And one more, much (much) longer:
I won’t quote this one. I’ll just give you the teaser, which you may consider very promising, as I did:
LMB famously has a rule-of-thumb in writing, especially where poor old Miles is concerned — when in doubt, have the worst possible thing happen. But suppose that were turned around, and instead the best thing happened? or best things, unstoppably, in Milesian droves, and for pretty much everyone?
Honestly, could anything be better to start off 2022 than a story where best things happen in Milesian droves to pretty much everyone?
I will add that the writing is okay, but not as excellent as in the By and Rish fanfiction.
If you haven’t got that one, by the way, it is here: A Bit Too Much Good Work.
If you hit “entire work” and “download,” you can download a mobi file and send it to your Kindle (or a different format and send it to any device you like). You may have already known that, but I didn’t, and thanks to Craig, who pointed me to these stories and also told me to look for the download button.
7 thoughts on “Vorkosigan Fanfic you may Enjoy”
I once described Bracketyjack’s fanfic as “workmanlike.” Where he really shines is criticism. He wrote a critique of David Weber’s Honor Harrington series that is really excellent. (It’s an exegesis in how not to let your series get away from you.)
“The Exasperating Case of David Weber
The Slow Death of the Honorverse”
by John Leonard (available from kindle store.)
The only fanfic I remember reading is Steven Brust’s Firefly novel. Given his writing chops, that sets the bar really high for me when it comes to fanfic reading. Besides, so many books, so little time! Though I suppose some writers started honing their skills by writing fanfic.
I really enjoyed Cpt. Vorpatril’s Plotbunnies—a fun way of embroidering scenes barely hinted by the novels, and a good echo of LMB’s style. Saving the rest for a day that needs a bit of a pick me up. Thank you for sharing!
This was a rabbit hole I did not need to go down… and yet, I did. So thank you? I read the very brief piece about Mark and Miles that occurs right at the end of Cryoburn, and I was moved and impressed. By all means, continue to recommend and bits that are high quality, like that was.

§

▶ **WORK ORDER**: Quote the Vorkosigan fanfiction post word for word, starting at "If you haven’t" and ending at "the download button.". The data that comes next has nothing to do with the text.

▶ **GIVEN MATERIAL**:
§

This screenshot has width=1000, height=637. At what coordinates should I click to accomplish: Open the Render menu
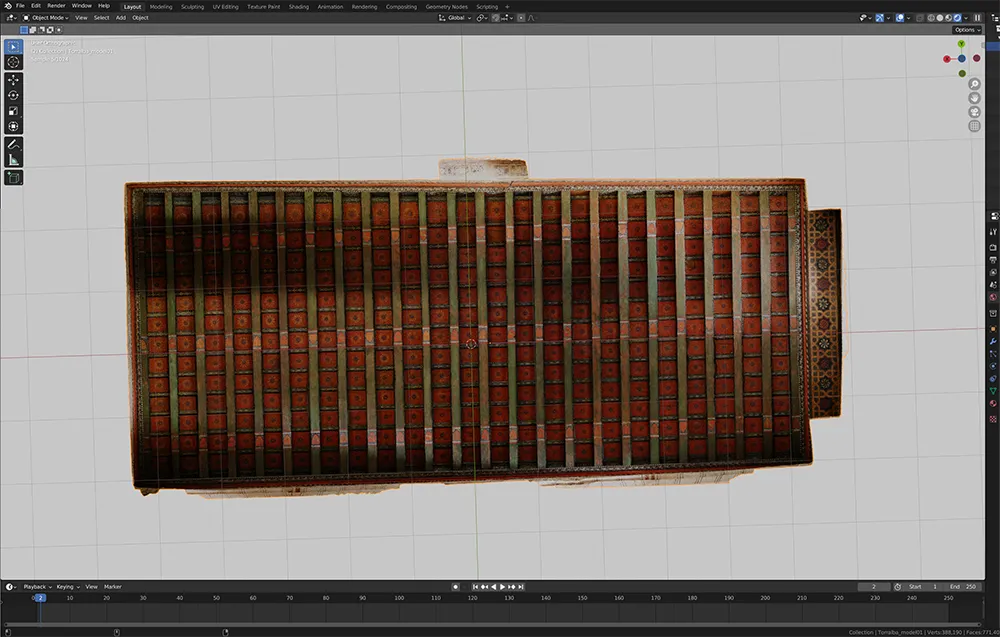coord(56,5)
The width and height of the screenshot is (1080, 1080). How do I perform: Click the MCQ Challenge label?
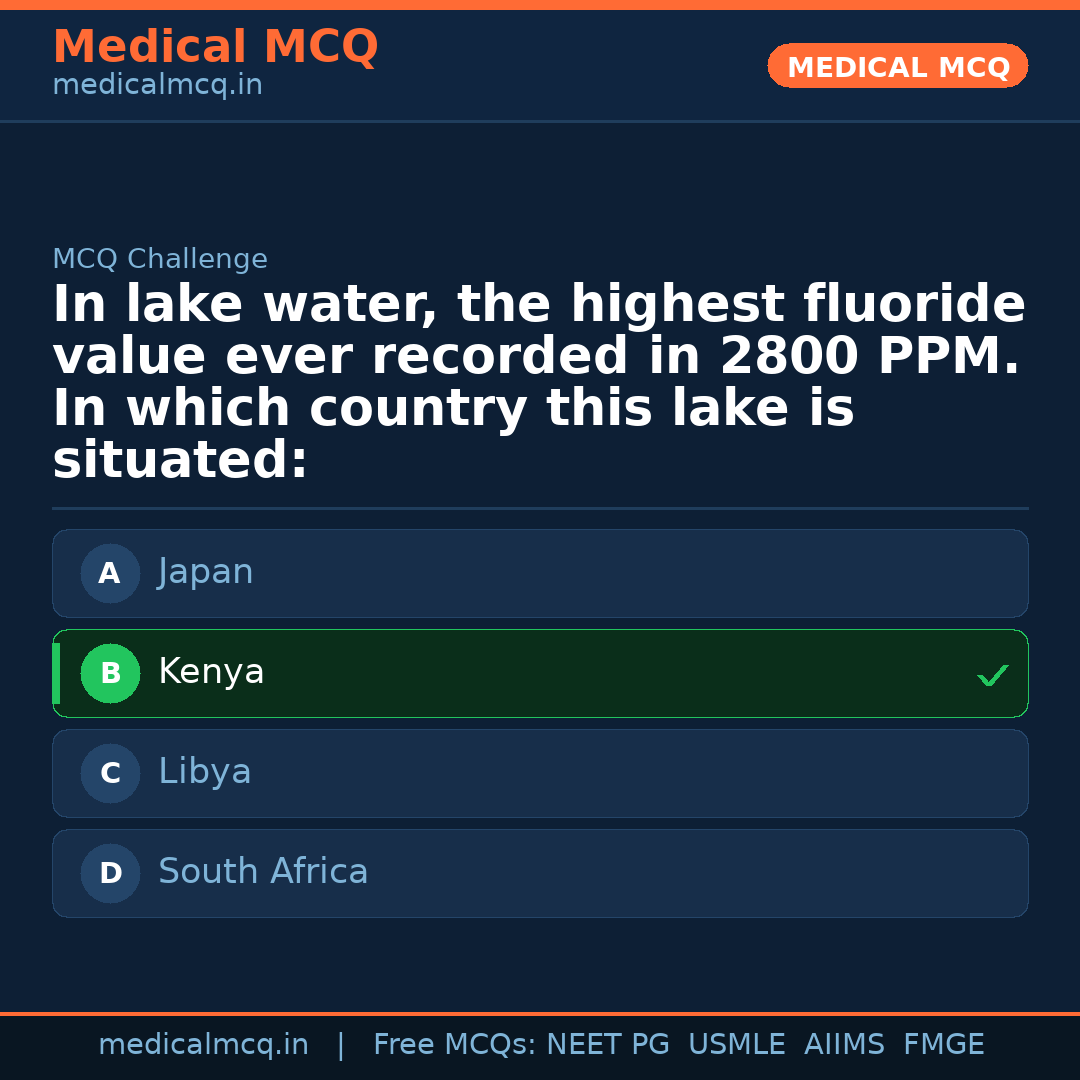(x=160, y=259)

§

▶ **EXERCISE RESPONSE**:
If you haven’t got that one, by the way, it is here: A Bit Too Much Good Work.
If you hit “entire work” and “download,” you can download a mobi file and send it to your Kindle (or a different format and send it to any device you like). You may have already known that, but I didn’t, and thanks to Craig, who pointed me to these stories and also told me to look for the download button.